┏━━

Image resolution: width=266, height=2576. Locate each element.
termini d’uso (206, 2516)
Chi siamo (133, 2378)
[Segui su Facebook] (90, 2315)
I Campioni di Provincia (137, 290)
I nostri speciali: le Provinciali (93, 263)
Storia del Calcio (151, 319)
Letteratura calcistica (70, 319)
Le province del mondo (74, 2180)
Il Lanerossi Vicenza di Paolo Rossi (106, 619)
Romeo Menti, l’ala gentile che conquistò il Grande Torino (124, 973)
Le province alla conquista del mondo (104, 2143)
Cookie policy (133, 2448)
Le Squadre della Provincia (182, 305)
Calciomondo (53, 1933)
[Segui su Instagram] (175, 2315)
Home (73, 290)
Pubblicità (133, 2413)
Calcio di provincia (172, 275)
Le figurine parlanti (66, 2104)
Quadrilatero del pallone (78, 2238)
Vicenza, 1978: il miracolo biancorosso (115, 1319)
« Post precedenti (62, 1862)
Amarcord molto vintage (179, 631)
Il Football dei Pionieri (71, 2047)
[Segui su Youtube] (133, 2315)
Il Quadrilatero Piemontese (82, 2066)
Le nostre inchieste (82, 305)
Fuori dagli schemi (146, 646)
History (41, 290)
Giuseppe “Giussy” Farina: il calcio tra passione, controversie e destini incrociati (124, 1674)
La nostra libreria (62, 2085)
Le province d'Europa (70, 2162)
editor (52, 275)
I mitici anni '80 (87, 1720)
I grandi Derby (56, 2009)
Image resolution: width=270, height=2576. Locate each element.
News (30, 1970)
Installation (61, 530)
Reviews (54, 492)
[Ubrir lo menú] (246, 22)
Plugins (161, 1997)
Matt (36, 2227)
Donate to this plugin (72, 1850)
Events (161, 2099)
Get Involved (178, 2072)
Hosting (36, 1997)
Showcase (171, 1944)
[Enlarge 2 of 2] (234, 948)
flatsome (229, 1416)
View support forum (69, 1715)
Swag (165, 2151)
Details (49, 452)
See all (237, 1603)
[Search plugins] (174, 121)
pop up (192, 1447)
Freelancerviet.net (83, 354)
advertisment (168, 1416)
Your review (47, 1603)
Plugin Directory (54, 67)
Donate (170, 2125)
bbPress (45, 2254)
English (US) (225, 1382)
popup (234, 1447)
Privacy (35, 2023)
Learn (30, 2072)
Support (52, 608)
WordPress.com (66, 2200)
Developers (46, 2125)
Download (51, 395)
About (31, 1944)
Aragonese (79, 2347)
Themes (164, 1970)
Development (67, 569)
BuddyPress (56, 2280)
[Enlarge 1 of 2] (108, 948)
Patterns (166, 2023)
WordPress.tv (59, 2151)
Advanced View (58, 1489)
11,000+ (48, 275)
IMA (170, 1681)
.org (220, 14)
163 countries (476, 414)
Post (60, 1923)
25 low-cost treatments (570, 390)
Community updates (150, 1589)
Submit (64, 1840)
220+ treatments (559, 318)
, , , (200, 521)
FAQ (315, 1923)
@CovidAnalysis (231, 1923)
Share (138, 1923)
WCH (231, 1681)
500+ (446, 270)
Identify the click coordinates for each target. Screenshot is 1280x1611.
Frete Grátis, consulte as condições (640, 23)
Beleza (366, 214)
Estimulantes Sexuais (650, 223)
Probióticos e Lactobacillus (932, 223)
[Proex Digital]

┗━━

> _Exercise instructions_
Print the material once more, keeping every word as it is.

> _Response_
Image resolution: width=266, height=2576. Locate each element.
termini d’uso (206, 2516)
Chi siamo (133, 2378)
[Segui su Facebook] (90, 2315)
I Campioni di Provincia (137, 290)
I nostri speciali: le Provinciali (93, 263)
Storia del Calcio (151, 319)
Letteratura calcistica (70, 319)
Le province del mondo (74, 2180)
Il Lanerossi Vicenza di Paolo Rossi (106, 619)
Romeo Menti, l’ala gentile che conquistò il Grande Torino (124, 973)
Le province alla conquista del mondo (104, 2143)
Cookie policy (133, 2448)
Le Squadre della Provincia (182, 305)
Calciomondo (53, 1933)
[Segui su Instagram] (175, 2315)
Home (73, 290)
Pubblicità (133, 2413)
Calcio di provincia (172, 275)
Le figurine parlanti (66, 2104)
Quadrilatero del pallone (78, 2238)
Vicenza, 1978: il miracolo biancorosso (115, 1319)
« Post precedenti (62, 1862)
Amarcord molto vintage (179, 631)
Il Football dei Pionieri (71, 2047)
[Segui su Youtube] (133, 2315)
Il Quadrilatero Piemontese (82, 2066)
Le nostre inchieste (82, 305)
Fuori dagli schemi (146, 646)
History (41, 290)
Giuseppe “Giussy” Farina: il calcio tra passione, controversie e destini incrociati (124, 1674)
La nostra libreria (62, 2085)
Le province d'Europa (70, 2162)
editor (52, 275)
I mitici anni '80 (87, 1720)
I grandi Derby (56, 2009)
Image resolution: width=270, height=2576. Locate each element.
News (30, 1970)
Installation (61, 530)
Reviews (54, 492)
[Ubrir lo menú] (246, 22)
Plugins (161, 1997)
Matt (36, 2227)
Donate to this plugin (72, 1850)
Events (161, 2099)
Get Involved (178, 2072)
Hosting (36, 1997)
Showcase (171, 1944)
[Enlarge 2 of 2] (234, 948)
flatsome (229, 1416)
View support forum (69, 1715)
Swag (165, 2151)
Details (49, 452)
See all (237, 1603)
[Search plugins] (174, 121)
pop up (192, 1447)
Freelancerviet.net (83, 354)
advertisment (168, 1416)
Your review (47, 1603)
Plugin Directory (54, 67)
Donate (170, 2125)
bbPress (45, 2254)
English (US) (225, 1382)
popup (234, 1447)
Privacy (35, 2023)
Learn (30, 2072)
Support (52, 608)
WordPress.com (66, 2200)
Developers (46, 2125)
Download (51, 395)
About (31, 1944)
Aragonese (79, 2347)
Themes (164, 1970)
Development (67, 569)
BuddyPress (56, 2280)
[Enlarge 1 of 2] (108, 948)
Patterns (166, 2023)
WordPress.tv (59, 2151)
Advanced View (58, 1489)
11,000+ (48, 275)
IMA (170, 1681)
.org (220, 14)
163 countries (476, 414)
Post (60, 1923)
25 low-cost treatments (570, 390)
Community updates (150, 1589)
Submit (64, 1840)
220+ treatments (559, 318)
, , , (200, 521)
FAQ (315, 1923)
@CovidAnalysis (231, 1923)
Share (138, 1923)
WCH (231, 1681)
500+ (446, 270)
Identify the click coordinates for each target. Screenshot is 1280x1611.
Frete Grátis, consulte as condições (640, 23)
Beleza (366, 214)
Estimulantes Sexuais (650, 223)
Probióticos e Lactobacillus (932, 223)
[Proex Digital]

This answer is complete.